- **Required action A**:
Answer these from the thread on AI water use:
(i) How much freshwater do Microsoft's servers use for cooling when someone has about 20 exchanges with ChatGPT?
(ii) How much electricity does the first reply say the queries use?
(iii) How much water does a single acre of alfalfa use per year?
- **Required action B**:
Write the next part of the thread on AI water use, beginning after its final post.

- **Provided text**:
== Segment start ==
Every time someone talks to ChatGPT for 20 exchanges or so ...

... Microsoft's servers use a half-liter of freshwater to cool down

AI is *thirsty*

My essay on some implications of this: https://clivethompson.medium.com/ai-is-thirsty-37f99f24a26e

A "friend" link, in case you don't subscribe to Medium: https://clivethompson.medium.com/ai-is-thirsty-37f99f24a26e?sk=f5b2ea10c649a34236577139fecfd86a

@clive That estimate says your queries are using .3 kWh of electricity or so, so it is about 2 cents of power and the water that gets boiled by that (since effectively all energy consumed by computers ends up as heat).

But I don't believe it, assuming 10s of runtime, that means your query used 180 servers for that 10 seconds. LLMs are hungry but not THAT hungry.

@ncweaver @clive @clive This is good work. Another issue, besides power usage, is water usage, and I'm not sure if it's with the article or the underlying research: seems a little overly simplistic to assume all water is fresh water, doesn't it? There's a lot of room for optimization there, and it seems like they'd have incentives to optimize.

@jwatt @clive
It depends. Data centers on a river or ocean will direct heat-exchange. Other than that you use evaporation to dump heat, all AC type systems on any scale do ("cooling towers").

However, the water use is in the noise compared to say agricultural use for alfalfa. A single acre of alfalfa will use 4 acre-feet/year, so 5 MILLION liters of water to grow cattle feed (that is commonly shipped to Saudi Arabia where growing it is banned).
== Segment end ==
- **Provided data**:
== Segment start ==
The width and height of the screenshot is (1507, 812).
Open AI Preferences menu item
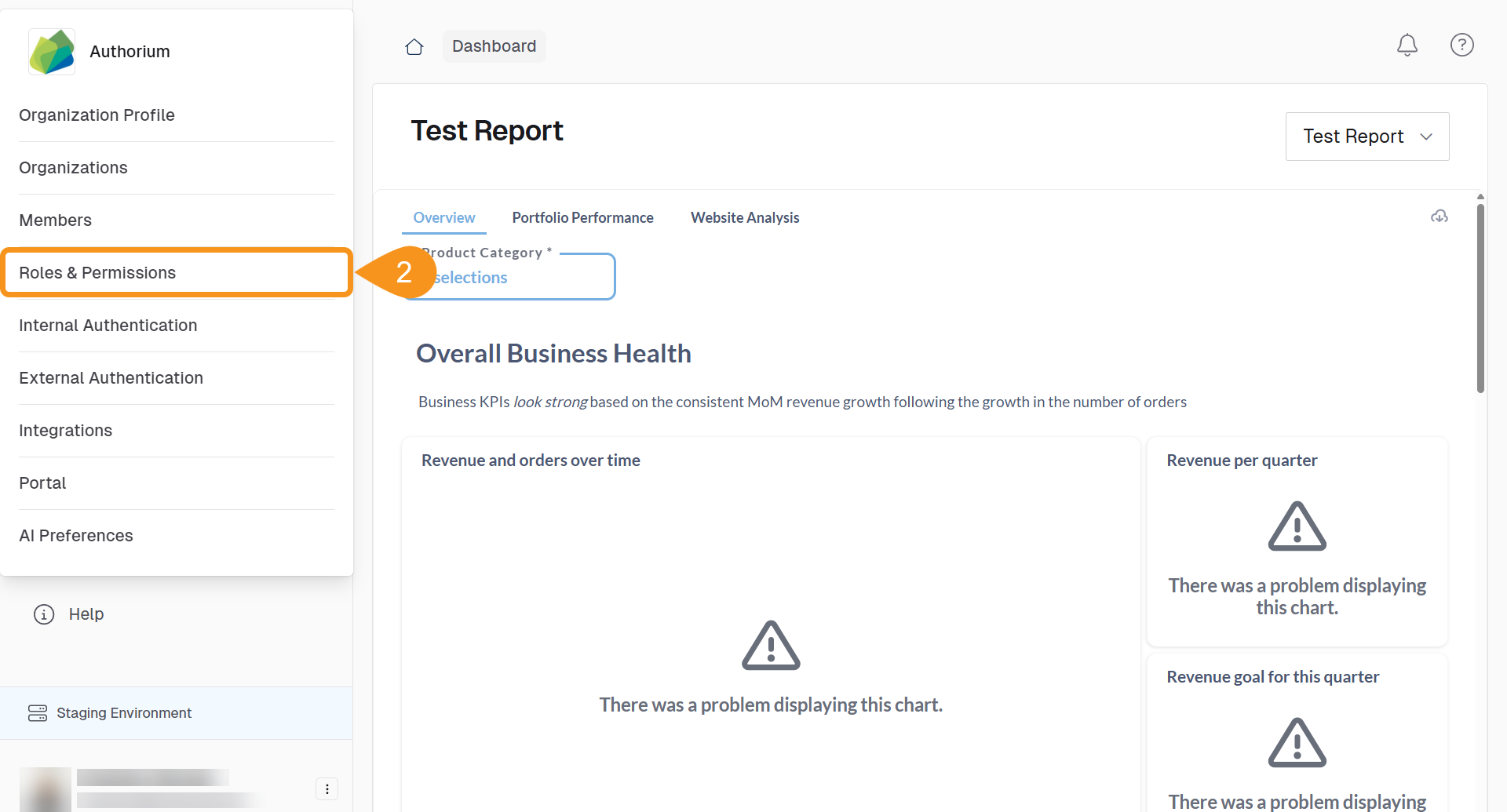(76, 536)
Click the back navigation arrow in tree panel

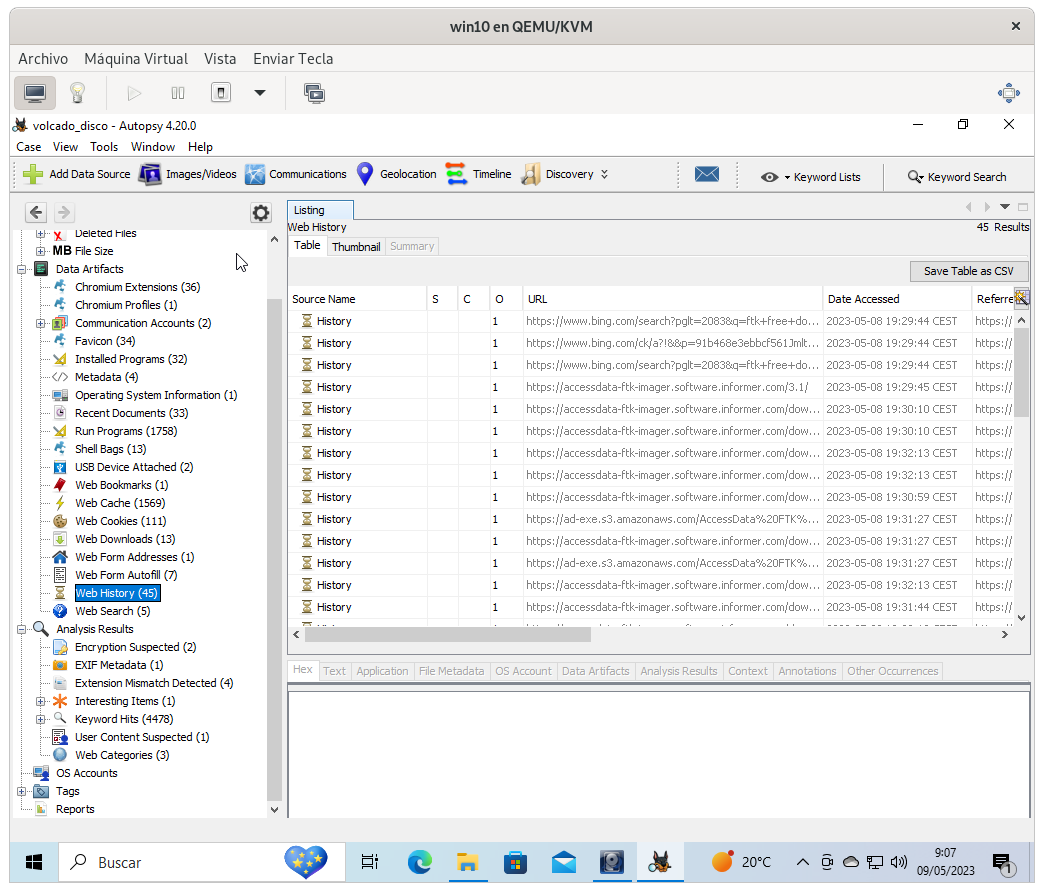36,212
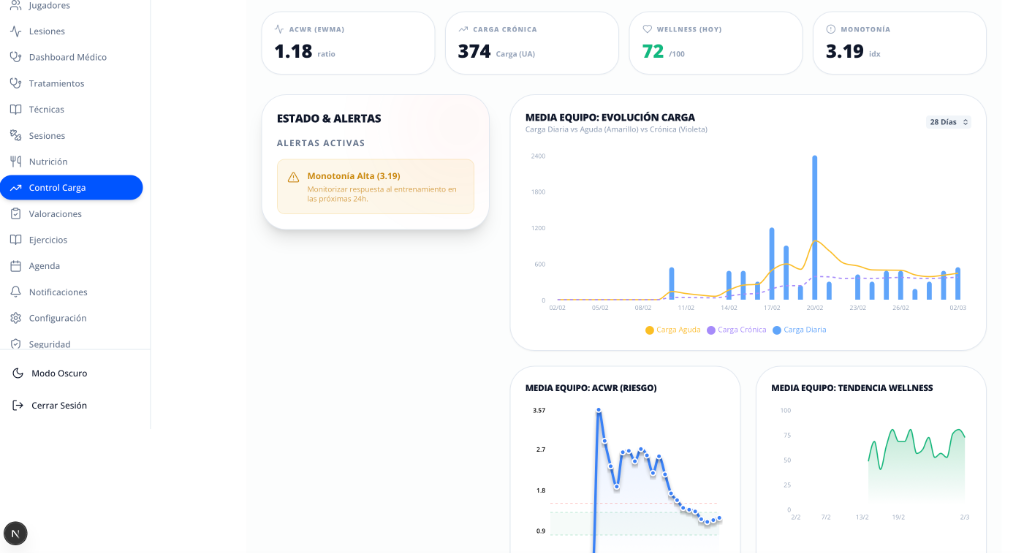
Task: Click the Cerrar Sesión logout icon
Action: tap(17, 405)
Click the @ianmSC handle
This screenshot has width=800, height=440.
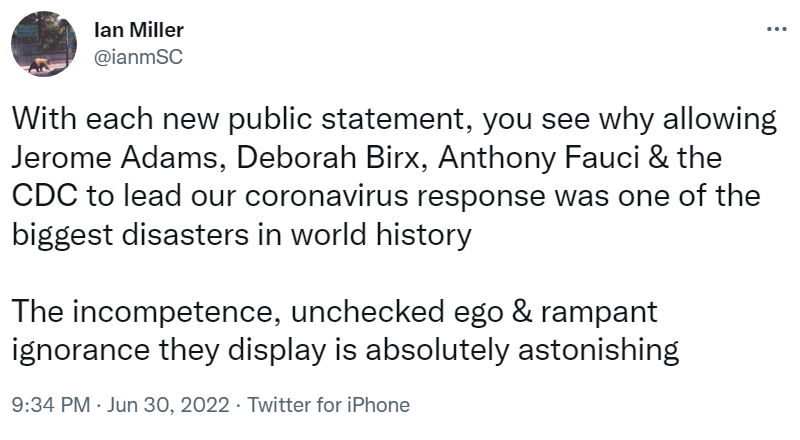(x=137, y=56)
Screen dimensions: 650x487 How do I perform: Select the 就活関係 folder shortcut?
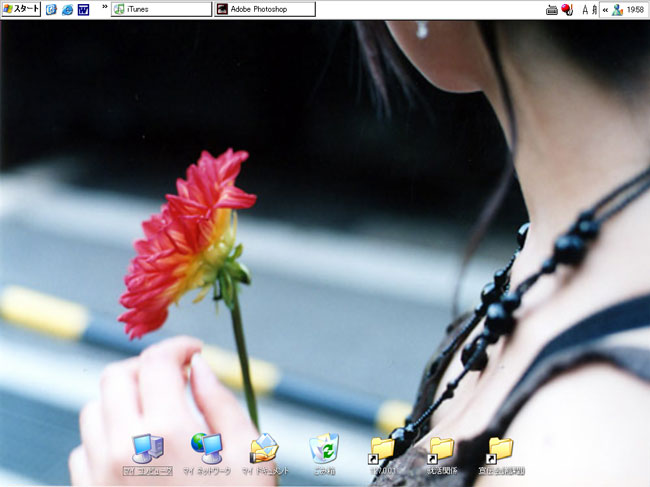[440, 450]
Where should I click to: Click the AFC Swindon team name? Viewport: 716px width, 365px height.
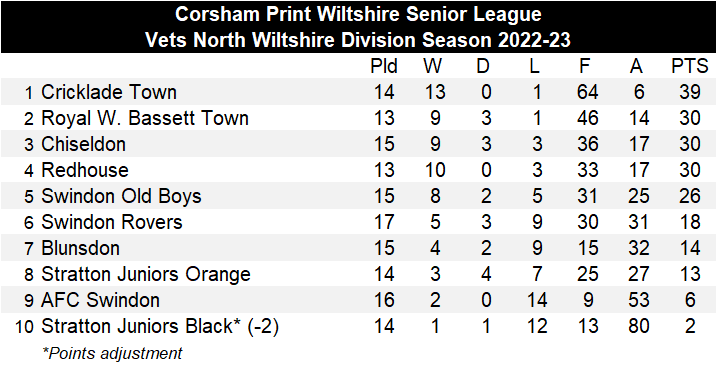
== Segment end ==
- **Written response A**:
(i) A half-liter.
(ii) About .3 kWh, or roughly 2 cents of power.
(iii) 4 acre-feet, or about 5 million liters.

- **Written response B**:
@jwatt @clive
To get a sense of scale, the Imperial Valley in CA (which is absolute desert) has 130,000 acres of alfalfa planted! If you care about water use, care about agriculture, and if you care about agricultural use, alfalfa is a god-damned ecological crime.

@ncweaver @jwatt

Yep — and almonds are right up there too

@ncweaver @clive guessing alfalfa is a lot denser or cheaper than grass? I know I have to pay a lot more for grass-fed beef and milk. Do those have better water footprints, too?
@jwatt
Grass fed beef means you just let the cows lose on open land. Alfalfa is a hay/forrage crop, so used to feed cattle when you have too many/too dense. Mostly dairy cattle, rather than beef cattle.
@ncweaver you seem knowledgeable about this stuff: If we cut out alfalfa or did something else, how much would it effect the beef availability? I’d say maybe we’d just lose fast food and lower quality meat, but a lot of people depend on those as inexpensive and healthy sources of fats and proteins. In the rural US, buying a cow from a farmer and getting it processed can feed a family for a long long time—beef seems like it could be a really efficient source from that perspective.

@jwatt Beef is absolutely a nightmare from a food conversion standpoint. You use beef where you have rangeland, grass that you aren't growing organized crops, as it can convert cellulose to protein.

Vegetable proteins (beans etc) are an order of magnitude cheaper & more efficient. For animal protein, fish. Lots and lots and lots of farmed salmon is incredibly efficient food conversion and really high quality protein.